- **WHAT TO WORK ON**: Determine how many lines in the records below include the word "agent" and output that number alone.

- **Records from a collection**:
..........

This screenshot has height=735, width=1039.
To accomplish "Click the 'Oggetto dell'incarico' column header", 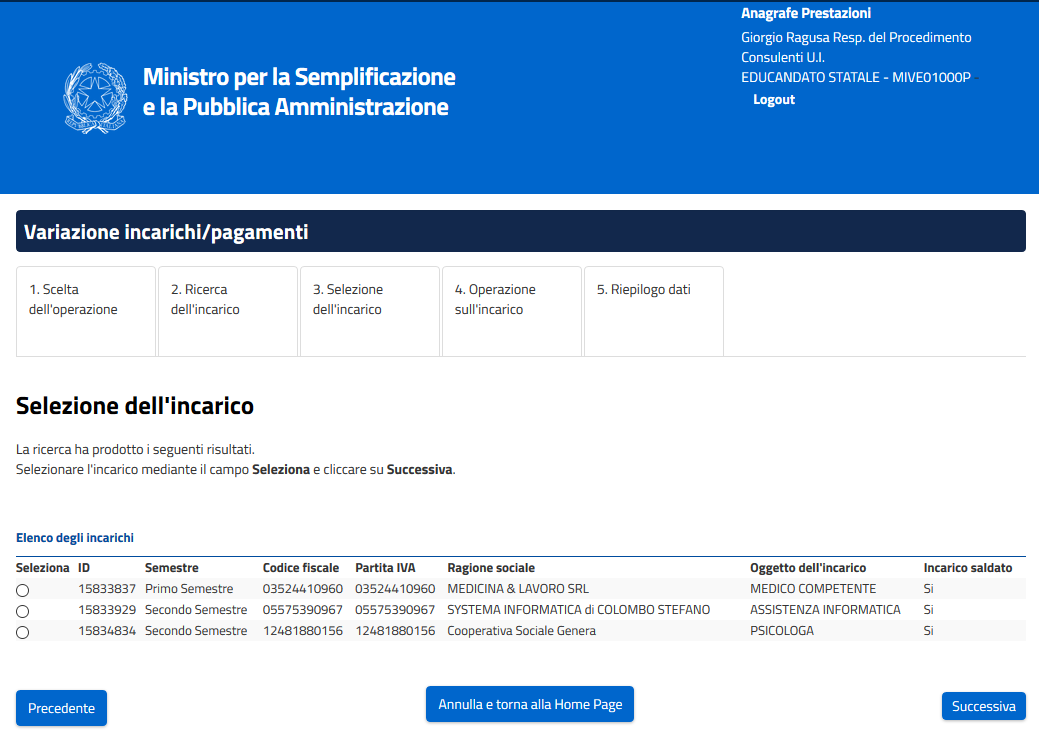I will (x=808, y=568).
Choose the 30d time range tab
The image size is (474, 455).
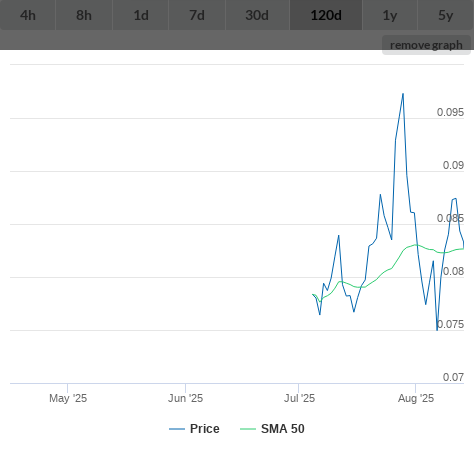257,15
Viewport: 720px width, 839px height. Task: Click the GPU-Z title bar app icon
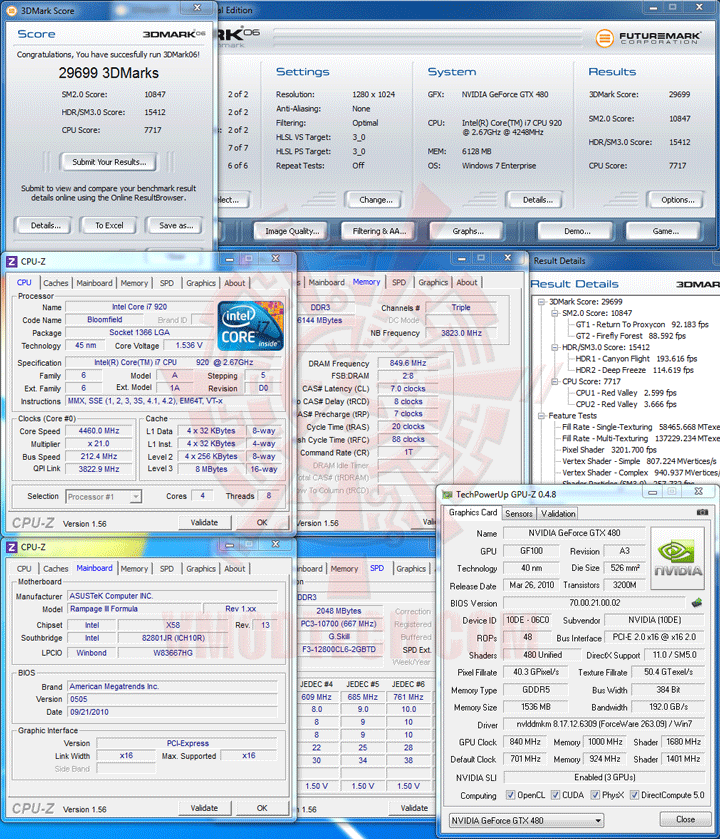pos(447,494)
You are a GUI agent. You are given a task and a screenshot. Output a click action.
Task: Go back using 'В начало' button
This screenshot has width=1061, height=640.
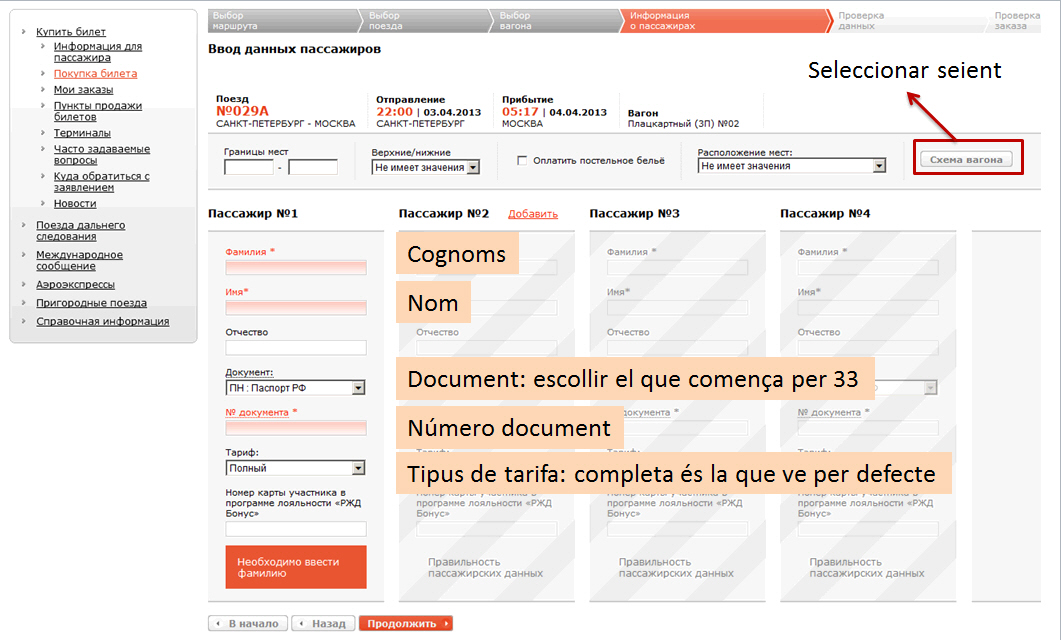[x=248, y=623]
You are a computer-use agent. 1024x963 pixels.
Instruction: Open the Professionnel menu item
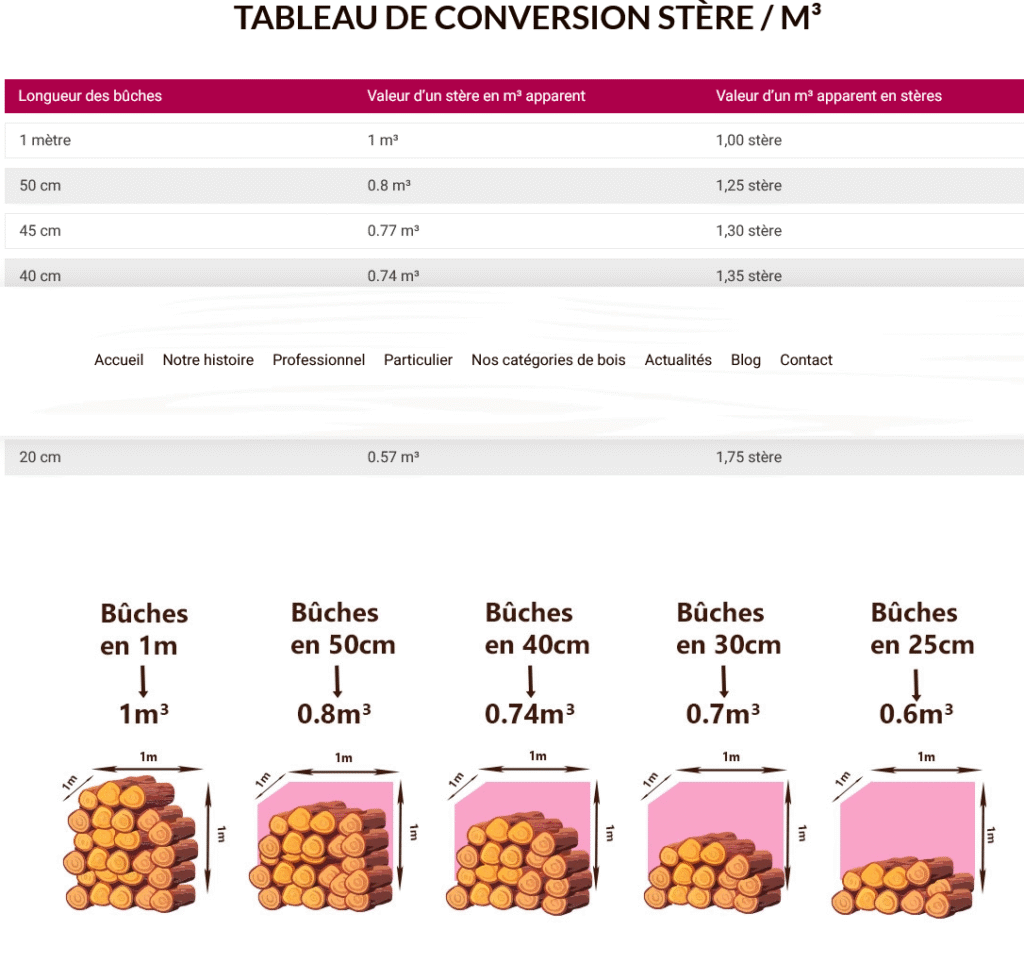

..........

- **RESPONSE**: 2